__Problem to solve__: Write the listing out again word for word, leaving each picture behind.

__Records supplied__:
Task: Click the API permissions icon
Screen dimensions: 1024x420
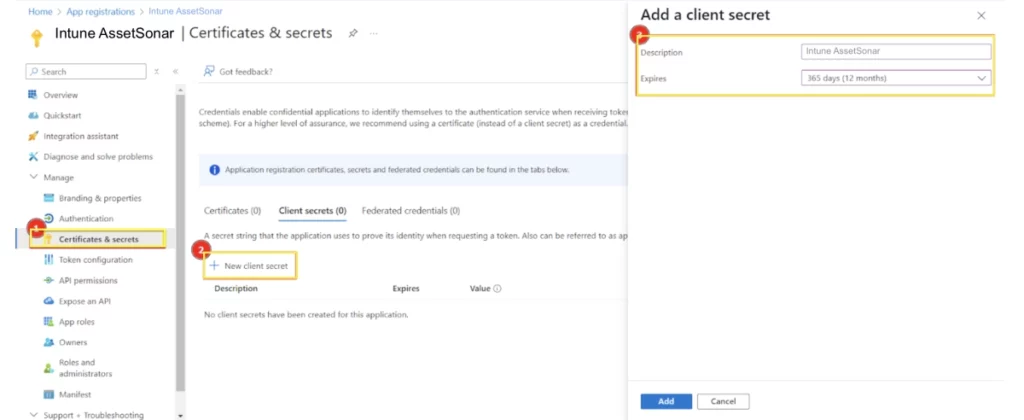Action: coord(48,281)
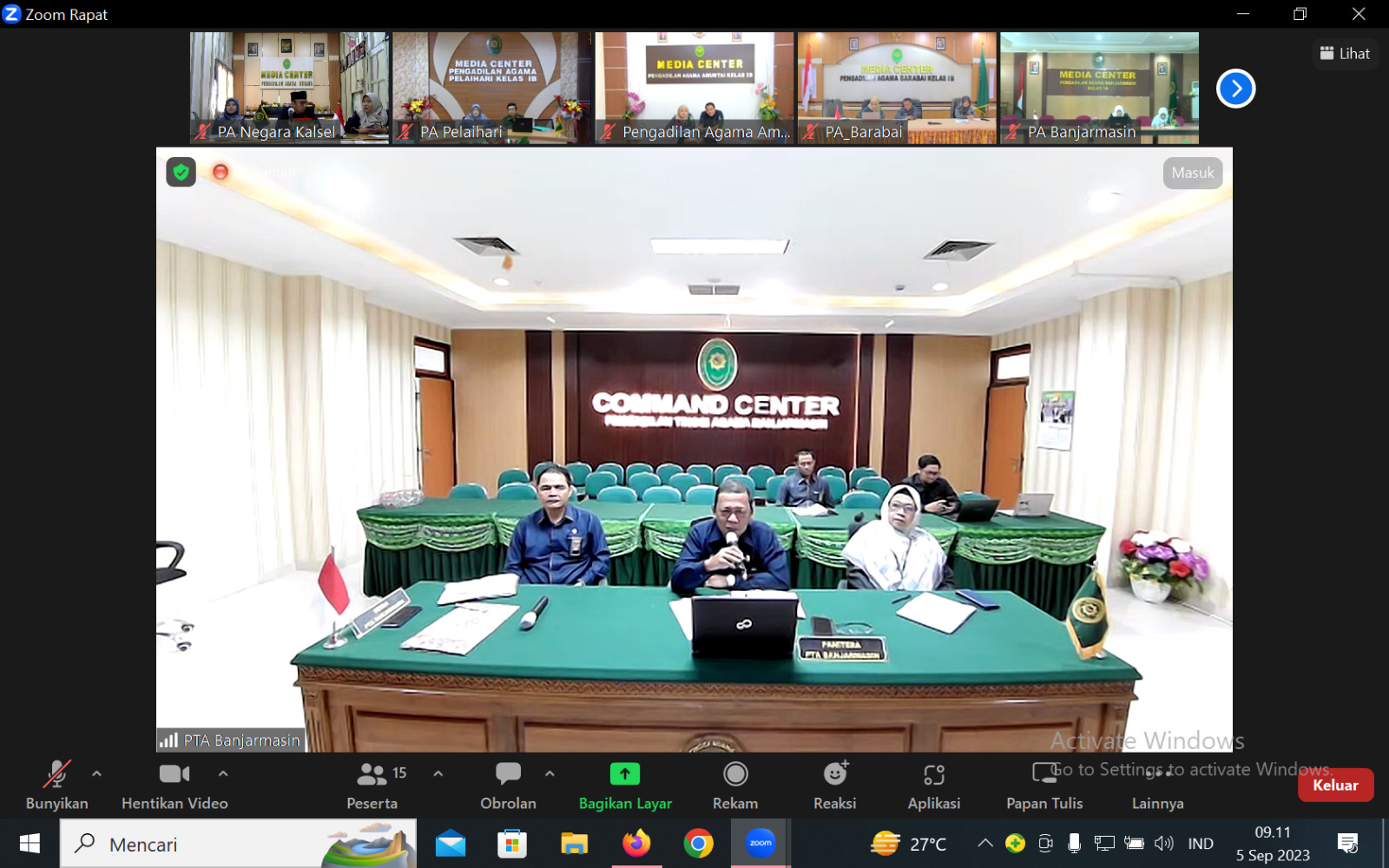Start recording with the Rekam icon
Screen dimensions: 1389x868
coord(735,773)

__Answer space__:
Task: Click the API permissions icon
Screen dimensions: 1024x420
Action: coord(48,281)
Start recording with the Rekam icon
Screen dimensions: 1389x868
coord(735,773)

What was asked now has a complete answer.